Oddly, I have more to say about a book I liked less:

Regarding innovation
In my opinion, you can safely skip Scott Berkun's The Myths of Innovation, a thin O'Reilly hardcover that might have been more appropriately packaged as an invited lecture at a business school course. It is a light-hearted, well-intentioned brochure of a book with myth-chapters such as, "Your boss knows more about innovation than you" and "Innovation is always good." It relies on Google for a healthy percentage of its examples, e.g., tales of Japanese businessmen touring Google, wondering disappointedly where the room is in which ideas happen, and relies on the Internet for many of its URL and Wikipedia-laden citations.

It does have an appealing design, though. The typography cuts against the grain, and it worked for me. Also, Berkun had a cute bibliography, in which words-cited were listed in order of his use, not alphabetically. But it should be taken as a warning that the humorous colophon was nearly as valuable as the rest of the text. Okay, enough. Here's what the reviewers at Amazon say where it currently holds an inexplicable 4.5-star rating.

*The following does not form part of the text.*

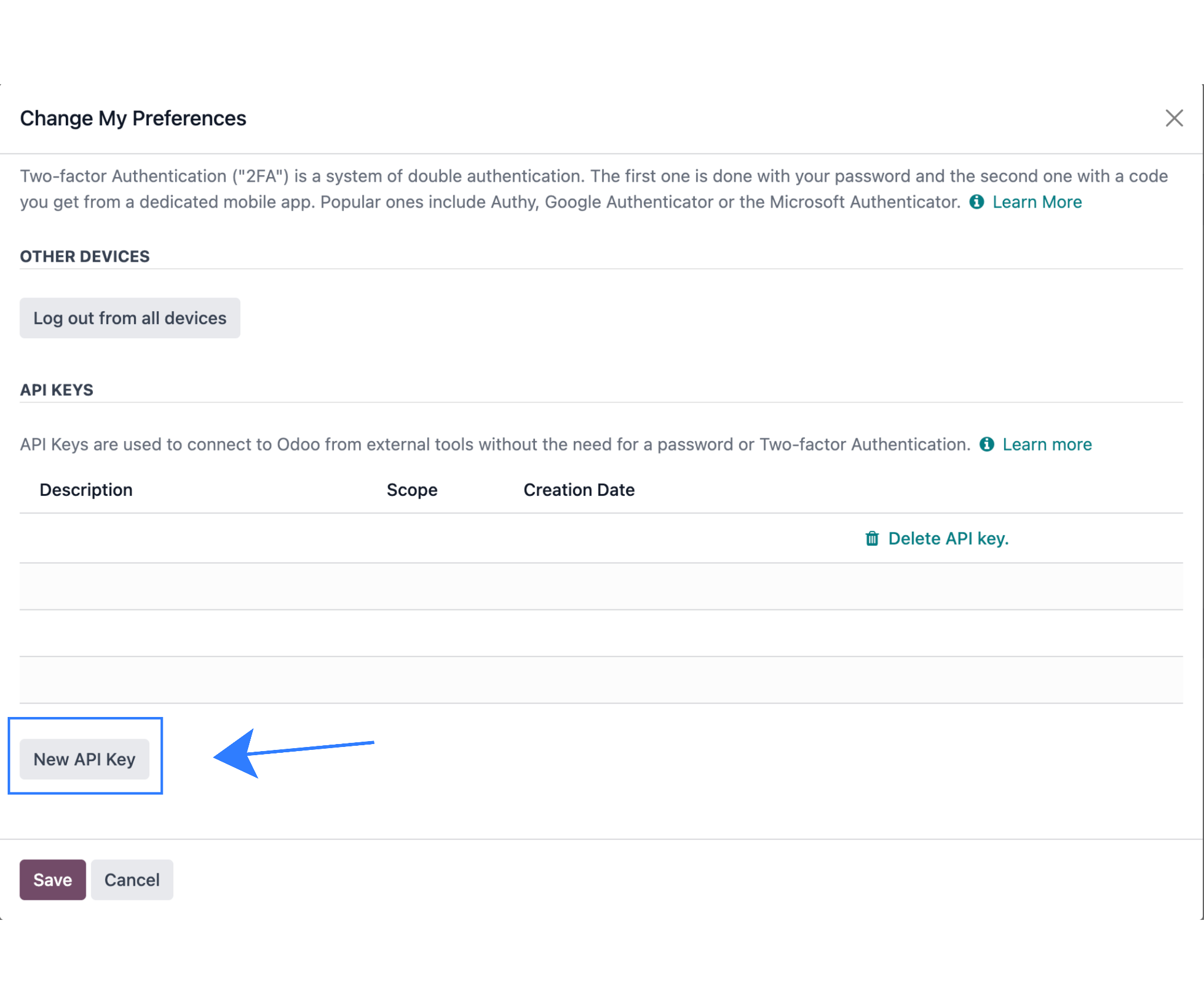Screen dimensions: 1204x1004
Task: Click the API KEYS section heading
Action: (56, 389)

Okay, okay, I admit that this quotation is thought-provoking:

By idolizing those whom we honor
we do a disservice both to them and
to ourselves... we fail to recognize
that we could go and do likewise. (Charles V. Willie)

(Watch, now the blog-karma will get me; I'll meet Scott Berkun one day, and he'll be an awesome dude, and I'll be all, sorry, I was young and stupid, and we'll laugh, but it'll be a fake-out, and he'll sock me in the gut.)

If you are interested in successful methods of innovating, I strongly recommend Conceptual Blockbusting: A Guide to Better Ideas (James L. Adams), or if you're curious about the uptake of new products into the market, you could try The Innovator's Dilemma or Crossing the Chasm.

Preview: The History of Technology in the Cinema
If a subtitle ever was capable of making you shout, "amen!," New England tech journalist Scott Kirsner has written Inventing the Movies: Hollywood's Epic Battle Between Innovation and the Status Quo, from Thomas Edison to Steve Jobs. He recently was interviewed on NPR by Ira Flatow - discussions ranging from stereo cinema to Hollywood's aversion to technological advances.

There are infamous incorrect predictions at Scott's site, such as:

"I wouldn't give a dime for all the possibilities of [motion pictures with sound]. The public will never accept it." -George Eastman

Hey, I grew up in West Orange, NJ, home of Edison's labs and a particularly neat early movie studio called the Black Maria. It was a black room on a circular wooden track so that assistants could rotate it to admit sunlight as the sun moved across the sky...

The summer-night delirium brings me to my next note, which is that there's a They Might Be Giants song about the Edison Museum that mentions the Black Maria, but that's a tale for another time.